My kids aren’t huge salad eaters, so I was surprised recently when I made this raw kale salad for a party only to turn my head and find them both shoveling it into their mouths as if I hadn′t fed them for days. Every. Mother′s. Dream. Since then, this has been my go-to salad. I′ve been careful, however, not to O.D. them on it. How many times do I have to learn that lesson until they′re sick and tired of the same ′ol? I get it. I get bored, too. I′m just happiest when they′re happy eating -nothing wrong with that. So when will this salad will make its next appearance? Thanksgiving!
But, wait, there’s more…Tara Parker-Pope of the New York Times recently ran a story on me with more gluten-free vegetarian recipes.
Also, this post is part of a much larger Thanksgiving table filled with so many gluten-free recipes that look incredible. That party is being hosted by my friends Shauna and Danny Ahern of glutenfreegirl.com. To see the full Thanksgiving feast and to enter to win giveaways, please leave a comment on their blog. Also, check out their new cookbook, Gluten-Free Girl and the Chef, which overflows with great stories and delicious recipes. Thanksgiving definitely got a lot sweeter this year!

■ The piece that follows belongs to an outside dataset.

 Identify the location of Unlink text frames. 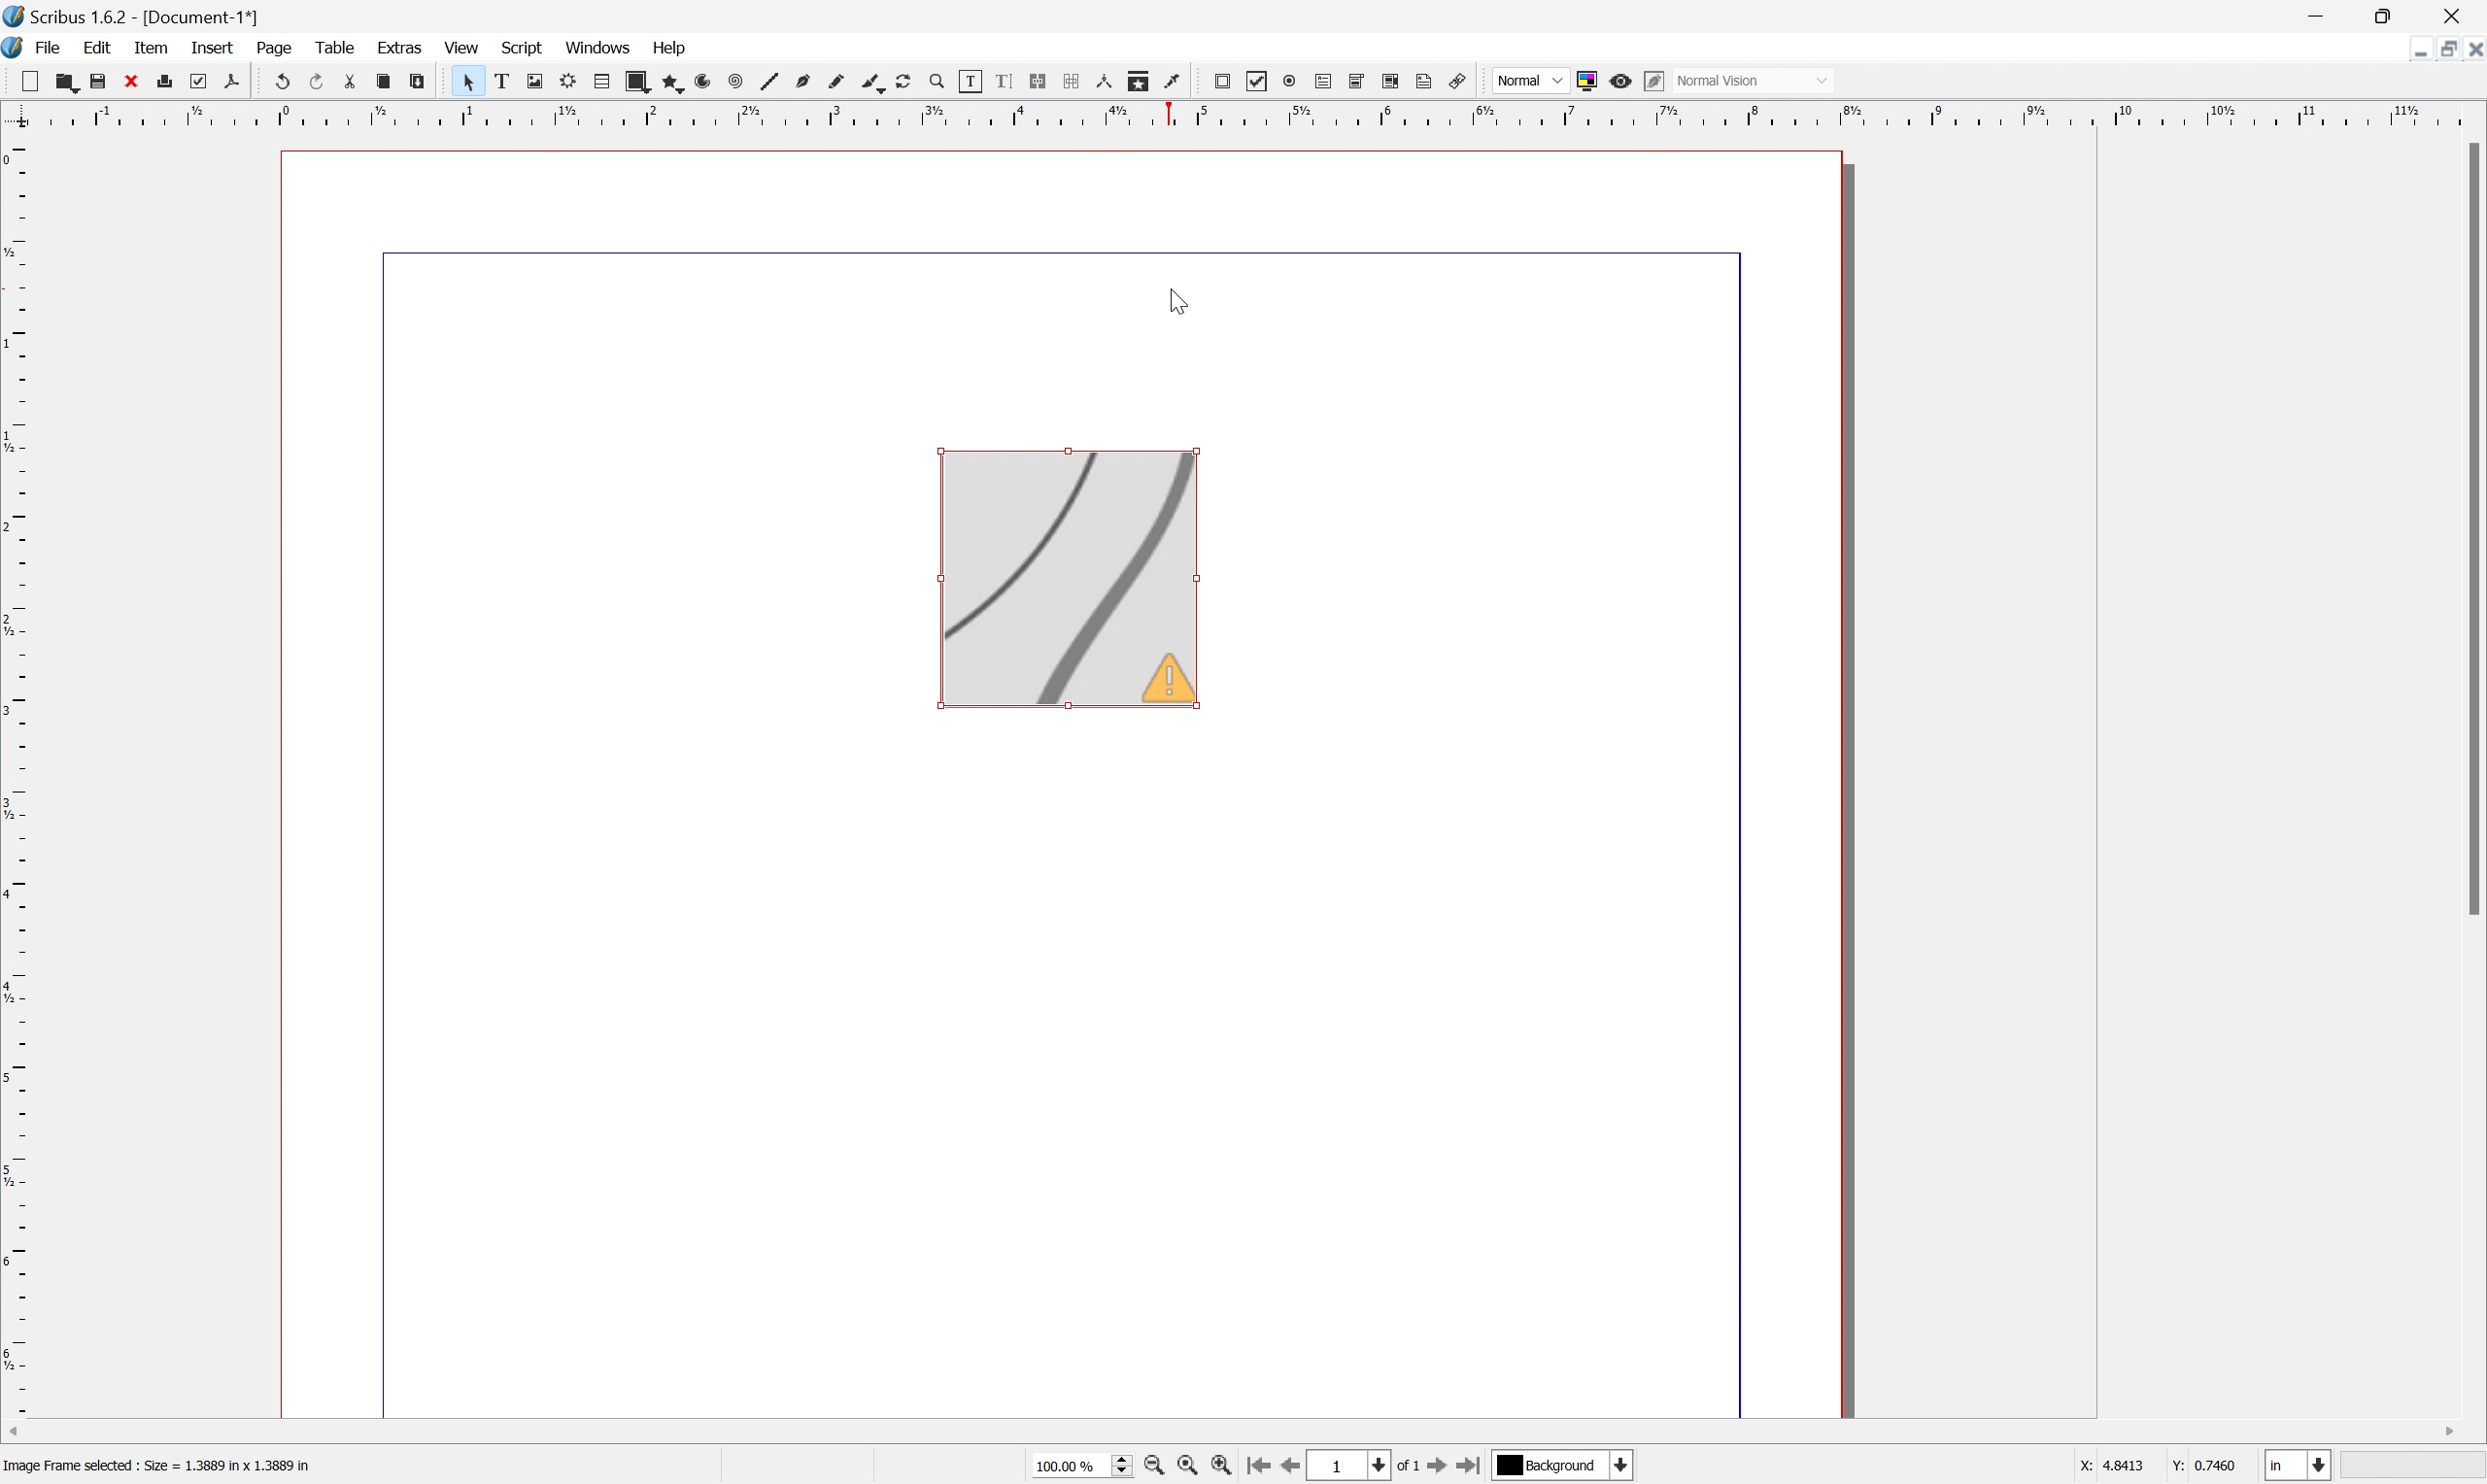
(1077, 81).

Kale Caesar Slaw When I use raw egg yolks in my house, I only use eggs I′ve purchased directly from a local farmer. If you′re not comfortable using raw egg, substitute your favorite caesar or other salad dressing for mine or leave the egg yolk out altogether. The olive oil will still give the dressing a nice creaminess. You can make the dressing ahead of time. Just store, covered, in the fridge for up to 2 days.
1 clove garlic
4 anchovy fillets in olive oil
Zest and juice of 1 lemon
2 tablespoons water
1 large egg yolk
1 cup extra-virgin olive oil
2 bunches kale (about 1 pound), preferably lacinato (also called dinosaur or
black kale), stemmed and thinly sliced crosswise
Hazelnuts, toasted and chopped coarsely, for topping
Parmesan, coarsely shredded, for topping
1. To make the dressing, add the garlic, anchovies, lemon juice, water, egg yolk and a pinch of salt to a blender. Blend on low speed until just combined. With the motor running on low speed, stream in the olive oil until just combined. The dressing will be yellow and creamy. If you prefer your salad dressing thinner, add water, 1 tablespoon at a time, until you reach your desired consistency. Stir in salt to taste.
2. Add the kale to a large bowl, toss with about three-quarters of the dressing until well coated. Top with the lemon zest, hazelnuts and parmesan.
Place the garlic, anchovies, lemon juice, water and egg yolk in the blender.
Blend until creamy and thick. Add water, 1 tablespoon at a time, until you reach your desired consistency.
To prepare the kale: Using a sharp knife, remove the stems from the leafy greens.